Никогда еще от моих набросков не зависела моя судьба. Я быстрыми уверенными линиями изобразила доктора, верзил-санитаров и медсестру.
— Во дает! — восхитился Илья.
— Поймите! Я много лет этим занимаюсь. Если Кэт не умела рисовать, она вряд ли бы смогла этому научиться за неделю или даже за год.
Доктор рассматривал наброски, приподняв очки.
— У нас нет информации относительно этих способностей Костровой.
— Вы как психиатр можете обследовать меня и убедиться, что мы — два разных человека.
— Знаете, меня, как психиатра, удивляет не ваша способность рисовать или ваше согласие на дополнительное обследование, а ваша манера говорить и убеждать. Кострова очень хитрая и коварная особа. И от нее можно ожидать всякого. Но сегодня она бы превзошла себя по выдержке. И потом — ваши глаза.
— Близорукие?
— Нет. Нормальные.
Я отметила про себя, что доктор уже не обращается ко мне как к Костровой. А тут еще и Илья:
— Да, док! Какая-то она не такая.
— Спасибо! — кивнула я ему.
Он мне подмигнул.
— Что ж, давайте общаться! — предложил доктор. — Ваша версия: как вы попали сюда?

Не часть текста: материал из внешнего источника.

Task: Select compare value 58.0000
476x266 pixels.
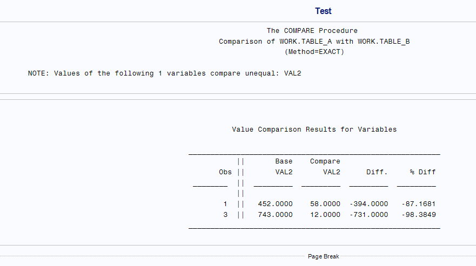Action: click(325, 204)
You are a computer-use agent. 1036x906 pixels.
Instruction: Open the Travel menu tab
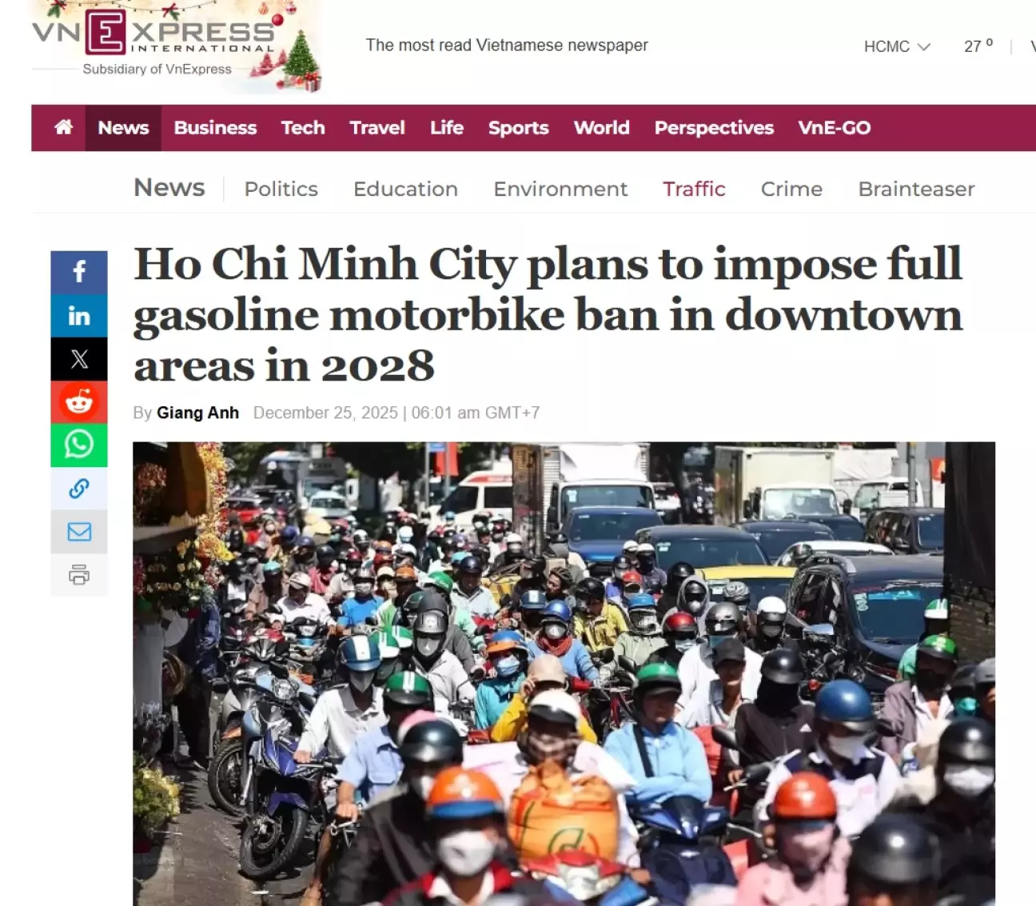[377, 128]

Я рассказала о том, что нашла в лесу связанную женщину, спасла ее, приютила у себя дома и видела, как она занималась любовью с моим мужем и последнее, что я помню, как она ударила меня каким-то мешочком, а потом я как-то оказалась в этой больнице.

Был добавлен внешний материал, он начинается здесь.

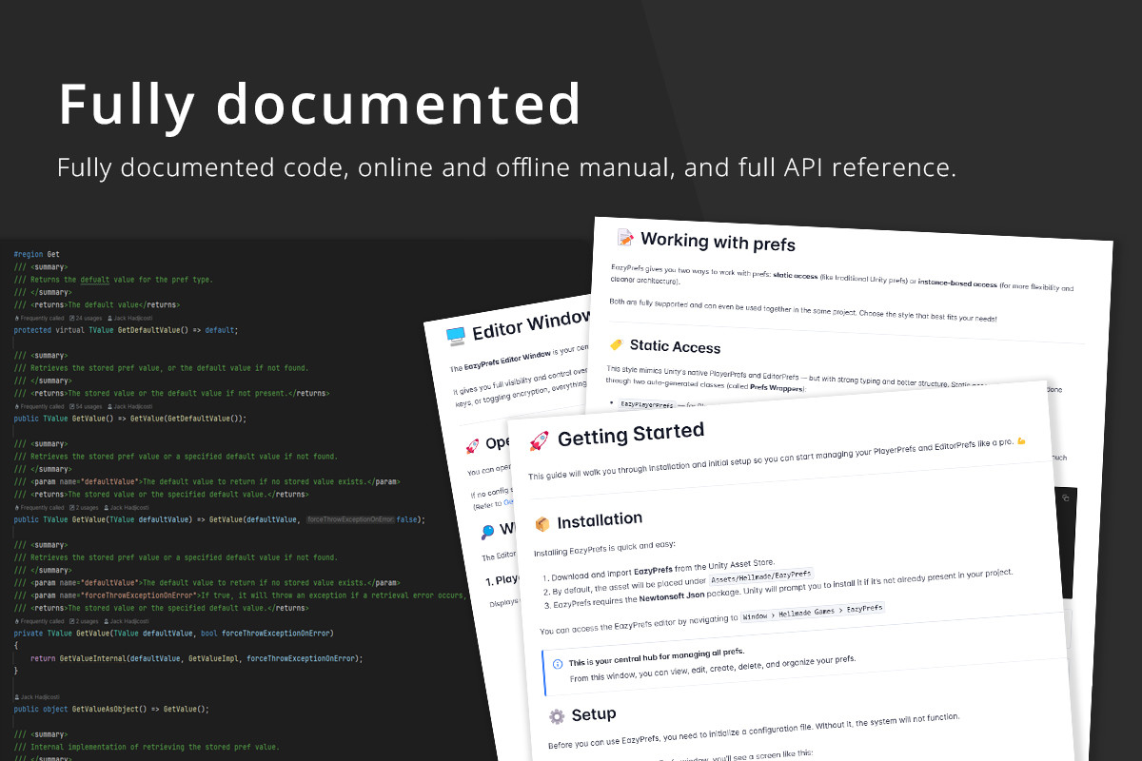Select the Assets/Hellmade/EazyPrefs path snippet
Image resolution: width=1142 pixels, height=761 pixels.
(761, 577)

— Эта женщина называла себя Кэт. Еще я заметила, что она невероятно сильна, — добавила я.
Доктор и санитары внимательно слушали меня.
— Как она объяснила, кто ее связал? — спросил доктор.
— Никак. Я спрашивала ее на этот счет, но она не особо разговорчива.
— Она казалась вам странной?
— Немного странной. А еще подозрительной и очень жестокой. Она свернула шею гусю, а потом билась в конвульсиях. Это было странно.
— Ну, в ее случае это нормально. Она, очевидно, получила удовольствие от убийства. Те конвульсии, что вы наблюдали, были скорее всего оргазмом, — разъяснил доктор.
— Да-а?! — удивилась я.
— Да, так тоже можно, — сообщил мне доктор.
— Надо же! И сила у нее недюжая! Видели бы вы, как она отжималась!
— Многие психически больные люди очень сильны физически. Компенсация организма, так сказать, — разъяснил доктор.
— Я так понимаю, что она бывала в вашей больнице и раньше? Она что, сбежала?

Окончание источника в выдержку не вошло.